Working with Targets Package and Package Development

philip.abangan · January 3, 2023, 7:39pm

Greetings, I'm trying to figure out if the targets package is suitable to our needs. Currently, I have a fairly large R package with a vignette that takes thirty minutes to an hour to run for bigger analyses. And users are regularly rerunning these. Based on the targets package description, it seems ideal. I've run through the example and tried applying it, but somewhat stuck on how this will scale within a large R package.

Is there an example of using Targets Package supplied within another package to speed up a single function? How will this work with multiple functions?
Since I have many functions, and each of those functions will likely have some same object names. How will targets package handle this? It seems the target objects are all stored in the same folder. It's less ideal for us to have every target object to be uniquely named accross functions.
It seems to read the target objects you must execute tar_read(). If an object is read using that function and manipulated, do we have to write that object back for the targets pipeline to pick that up?

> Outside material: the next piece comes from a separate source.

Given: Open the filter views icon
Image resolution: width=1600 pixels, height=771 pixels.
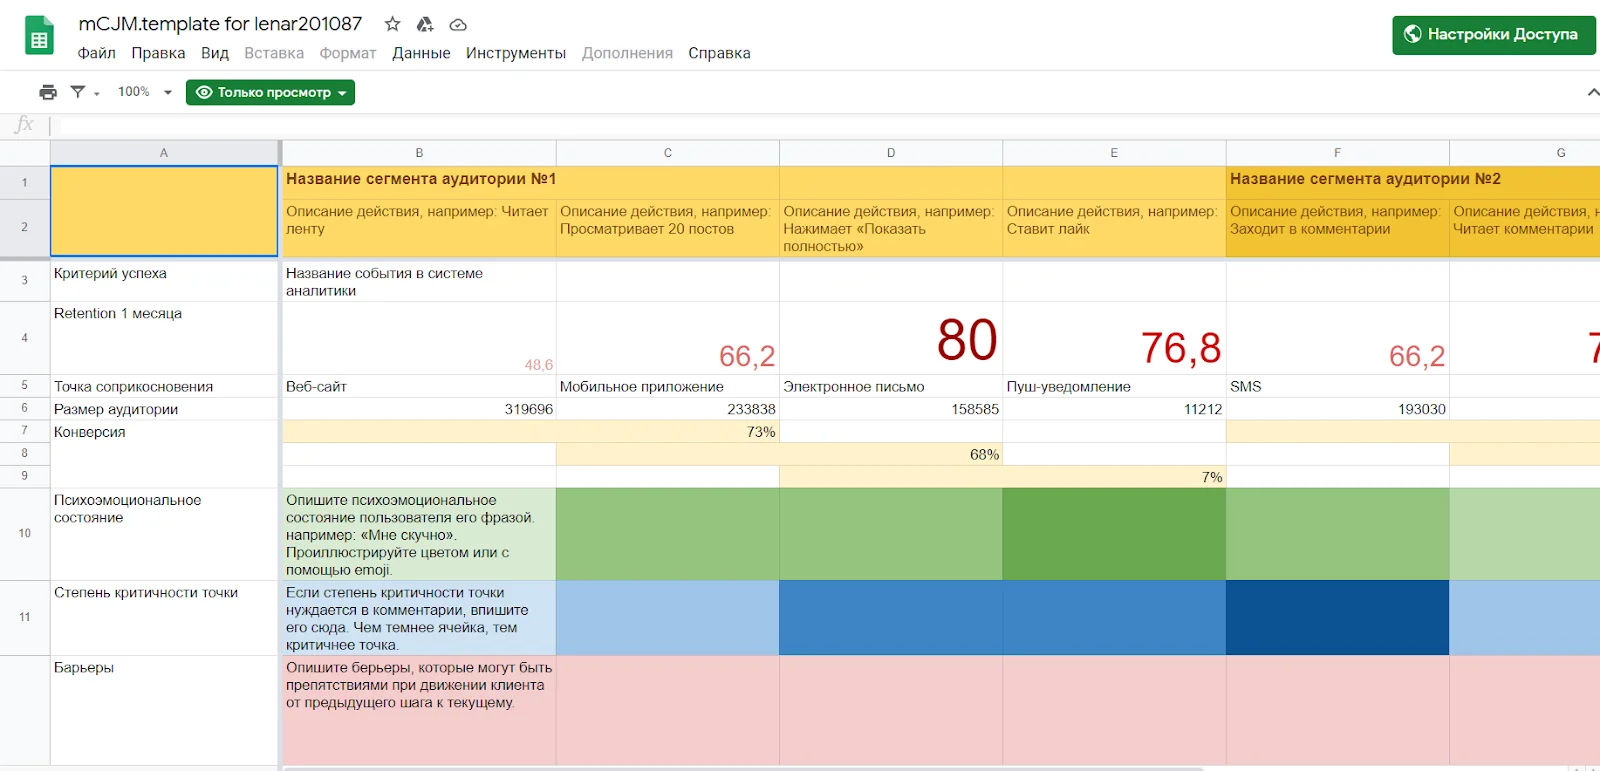Looking at the screenshot, I should pyautogui.click(x=78, y=92).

file_path <- "folder/folder/file"
data <- file_read(file_path)

Say we have target objects dependent on the data object above. The code above always gets run. Will the targets pipeline be able to recognize whether the data is the same or changed?

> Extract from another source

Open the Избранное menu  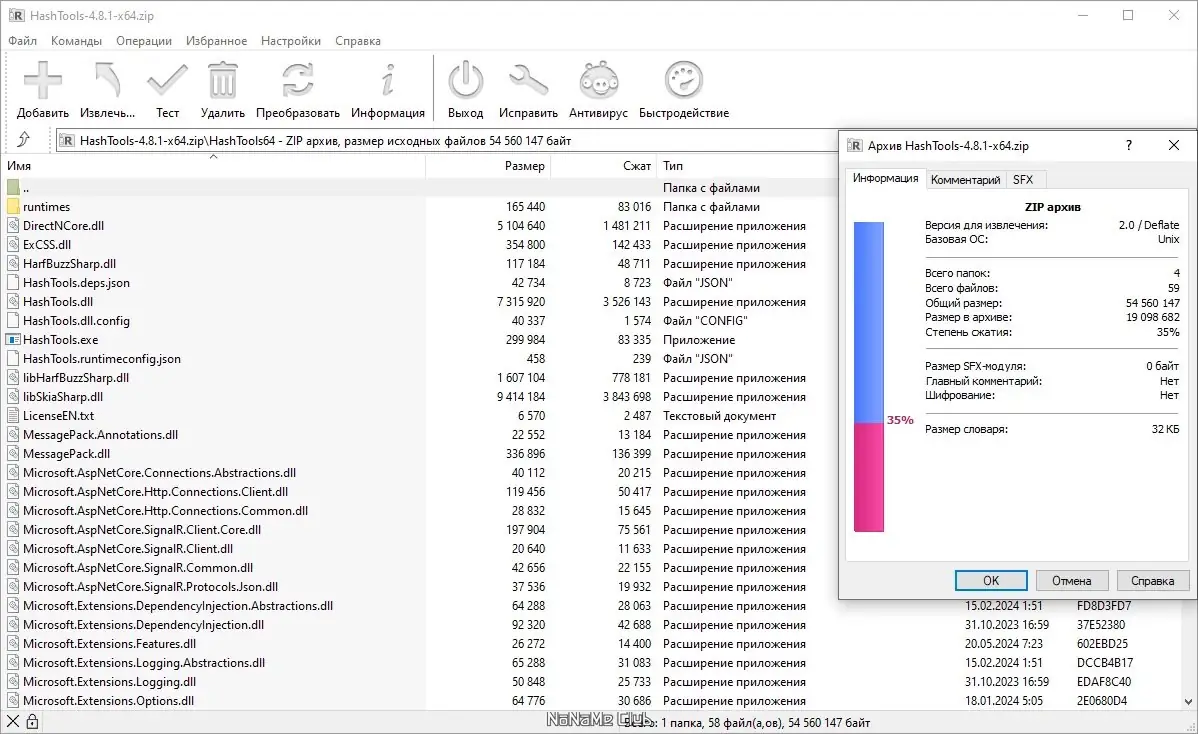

Thanks for all/any help on this; excited for the possible benefits of the targets package! I've tried sifting through the documentation, let me know if I missed something.

wlandau · January 5, 2023, 2:10pm

This use case is tricky. I think what you are looking for is memoization, i.e. caching for an individual function. This is conceptually different from the way targets works. In targets, you deal with the full end-to-end pipeline all together, with all the pieces that depend on each other. Each of the targets is a call to a function, and results are cached at the level of calls to functions rather than the functions themselves. And targets takes into account how all the computations in the pipeline are connected and interdependent, which is tough to integrate into the way people usually write vignettes for package documentation. (Although targets does have ways to integrate with literate programming in general.)

One approach could be to create a pipeline completely independently from the vignette, run it with the data store set to somewhere in tools::R_user_dir(), and then let the vignette grab bits of pre-computed output using tar_read(). Or, your package could support target factories to make it easier for users to write their own pipelines that user your methods.

wlandau · January 5, 2023, 2:57pm

Also, in package vignettes I generally try to reduce the computation time (fewer MCMC iterations, smaller data, etc.). The results don't always need to be exactly correct as long as you state it explicitly, sometimes you can use a vignette to just communicate how to use the package. If it still takes a long time to run, you can move the package documentation to an external website like a Quarto book. This is why the chapters of the targets user manual are in their own repository instead of the package vignettes.

maelle · January 5, 2023, 3:03pm

If relevant, here's a blog post about caching.

philip.abangan · January 5, 2023, 4:21pm

Thank you both @wlandau & @maelle!

system · January 12, 2023, 4:21pm

This topic was automatically closed 7 days after the last reply. New replies are no longer allowed.

If you have a query related to it or one of the replies, start a new topic and refer back with a link.